Within the data below, copy each line where the string "computer" is found.

» **Stored items**:
* * *
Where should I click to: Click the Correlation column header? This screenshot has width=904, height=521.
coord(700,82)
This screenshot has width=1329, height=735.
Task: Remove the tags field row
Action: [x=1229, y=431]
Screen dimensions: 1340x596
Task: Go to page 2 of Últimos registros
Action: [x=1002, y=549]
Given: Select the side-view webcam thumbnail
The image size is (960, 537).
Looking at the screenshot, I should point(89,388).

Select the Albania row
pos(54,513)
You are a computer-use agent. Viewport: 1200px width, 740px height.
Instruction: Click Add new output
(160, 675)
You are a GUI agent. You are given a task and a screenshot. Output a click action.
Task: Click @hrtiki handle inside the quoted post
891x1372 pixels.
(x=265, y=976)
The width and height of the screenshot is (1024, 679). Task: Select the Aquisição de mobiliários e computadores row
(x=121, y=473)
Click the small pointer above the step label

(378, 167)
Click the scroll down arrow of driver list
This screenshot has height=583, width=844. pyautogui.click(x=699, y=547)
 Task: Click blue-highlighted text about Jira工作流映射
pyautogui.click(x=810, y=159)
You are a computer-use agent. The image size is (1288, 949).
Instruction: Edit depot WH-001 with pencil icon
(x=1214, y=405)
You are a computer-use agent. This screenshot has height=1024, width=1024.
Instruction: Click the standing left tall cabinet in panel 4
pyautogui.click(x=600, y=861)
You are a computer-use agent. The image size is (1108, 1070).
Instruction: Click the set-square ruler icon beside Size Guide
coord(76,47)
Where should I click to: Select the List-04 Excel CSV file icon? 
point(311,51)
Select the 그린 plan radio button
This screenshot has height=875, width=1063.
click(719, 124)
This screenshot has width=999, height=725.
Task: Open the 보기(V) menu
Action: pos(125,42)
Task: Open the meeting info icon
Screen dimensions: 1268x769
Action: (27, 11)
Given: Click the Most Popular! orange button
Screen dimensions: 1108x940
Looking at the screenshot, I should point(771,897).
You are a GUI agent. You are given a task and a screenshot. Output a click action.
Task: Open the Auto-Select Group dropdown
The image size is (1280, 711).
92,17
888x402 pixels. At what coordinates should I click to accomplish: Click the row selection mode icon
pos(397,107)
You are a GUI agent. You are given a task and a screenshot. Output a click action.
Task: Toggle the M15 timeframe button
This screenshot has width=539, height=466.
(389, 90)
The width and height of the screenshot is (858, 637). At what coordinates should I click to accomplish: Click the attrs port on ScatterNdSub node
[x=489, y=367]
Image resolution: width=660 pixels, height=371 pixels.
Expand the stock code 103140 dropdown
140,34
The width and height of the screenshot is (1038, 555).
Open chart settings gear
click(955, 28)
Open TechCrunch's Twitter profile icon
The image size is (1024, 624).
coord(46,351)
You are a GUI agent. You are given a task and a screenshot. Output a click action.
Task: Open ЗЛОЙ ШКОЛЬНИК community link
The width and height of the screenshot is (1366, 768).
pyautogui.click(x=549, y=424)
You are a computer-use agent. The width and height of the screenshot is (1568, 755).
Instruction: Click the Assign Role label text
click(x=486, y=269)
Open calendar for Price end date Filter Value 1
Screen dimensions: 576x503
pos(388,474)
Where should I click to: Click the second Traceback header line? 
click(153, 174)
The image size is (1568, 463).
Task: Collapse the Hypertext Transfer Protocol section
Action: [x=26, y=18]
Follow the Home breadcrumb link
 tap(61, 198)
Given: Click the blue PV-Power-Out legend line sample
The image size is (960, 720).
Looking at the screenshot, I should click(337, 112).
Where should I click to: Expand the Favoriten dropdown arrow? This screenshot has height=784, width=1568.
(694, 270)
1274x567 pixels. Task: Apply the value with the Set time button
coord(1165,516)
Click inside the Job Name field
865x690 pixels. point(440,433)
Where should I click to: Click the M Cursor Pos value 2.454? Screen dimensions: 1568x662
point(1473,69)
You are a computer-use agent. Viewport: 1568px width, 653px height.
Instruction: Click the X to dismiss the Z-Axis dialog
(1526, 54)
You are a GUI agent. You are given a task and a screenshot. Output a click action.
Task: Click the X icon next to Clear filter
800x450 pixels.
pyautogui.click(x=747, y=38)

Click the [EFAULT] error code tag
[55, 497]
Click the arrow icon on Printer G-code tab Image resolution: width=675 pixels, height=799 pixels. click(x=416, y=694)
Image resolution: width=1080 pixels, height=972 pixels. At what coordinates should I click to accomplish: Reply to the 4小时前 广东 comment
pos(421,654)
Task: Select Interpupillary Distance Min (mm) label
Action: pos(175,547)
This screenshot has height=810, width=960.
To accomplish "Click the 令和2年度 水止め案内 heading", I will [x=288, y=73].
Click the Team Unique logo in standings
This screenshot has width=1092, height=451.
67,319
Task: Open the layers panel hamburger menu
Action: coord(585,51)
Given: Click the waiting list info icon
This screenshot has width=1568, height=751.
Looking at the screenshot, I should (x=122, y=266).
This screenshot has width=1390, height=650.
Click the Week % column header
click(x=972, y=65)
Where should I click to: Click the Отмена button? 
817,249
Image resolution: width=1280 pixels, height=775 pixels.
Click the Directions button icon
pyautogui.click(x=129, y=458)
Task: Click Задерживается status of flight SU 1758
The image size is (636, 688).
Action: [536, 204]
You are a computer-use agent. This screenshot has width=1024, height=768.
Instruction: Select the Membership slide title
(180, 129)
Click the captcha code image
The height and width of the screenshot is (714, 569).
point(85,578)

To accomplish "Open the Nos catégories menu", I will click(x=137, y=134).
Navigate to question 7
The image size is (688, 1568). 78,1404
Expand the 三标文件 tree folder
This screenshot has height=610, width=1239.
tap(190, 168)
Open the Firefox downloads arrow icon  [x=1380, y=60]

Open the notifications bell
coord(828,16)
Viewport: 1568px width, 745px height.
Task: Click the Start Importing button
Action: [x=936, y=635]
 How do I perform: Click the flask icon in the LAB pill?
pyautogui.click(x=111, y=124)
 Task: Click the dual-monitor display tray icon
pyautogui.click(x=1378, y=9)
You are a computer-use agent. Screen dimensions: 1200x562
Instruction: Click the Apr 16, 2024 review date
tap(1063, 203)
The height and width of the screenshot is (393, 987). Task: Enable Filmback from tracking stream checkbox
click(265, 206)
* * *
» **Finished task**:
You are a computer-use agent. Viewport: 1200px width, 740px height.
You are a computer-use agent. The image size is (1288, 949).
You are a computer-use agent. This screenshot has height=1024, width=1024.
You are a computer-use agent. The image size is (1108, 1070).
You are a computer-use agent. The width and height of the screenshot is (1568, 755).
You are a computer-use agent. Viewport: 1568px width, 653px height.
You are a computer-use agent. This screenshot has width=1024, height=768.
You are a computer-use agent. Screen dimensions: 1200x562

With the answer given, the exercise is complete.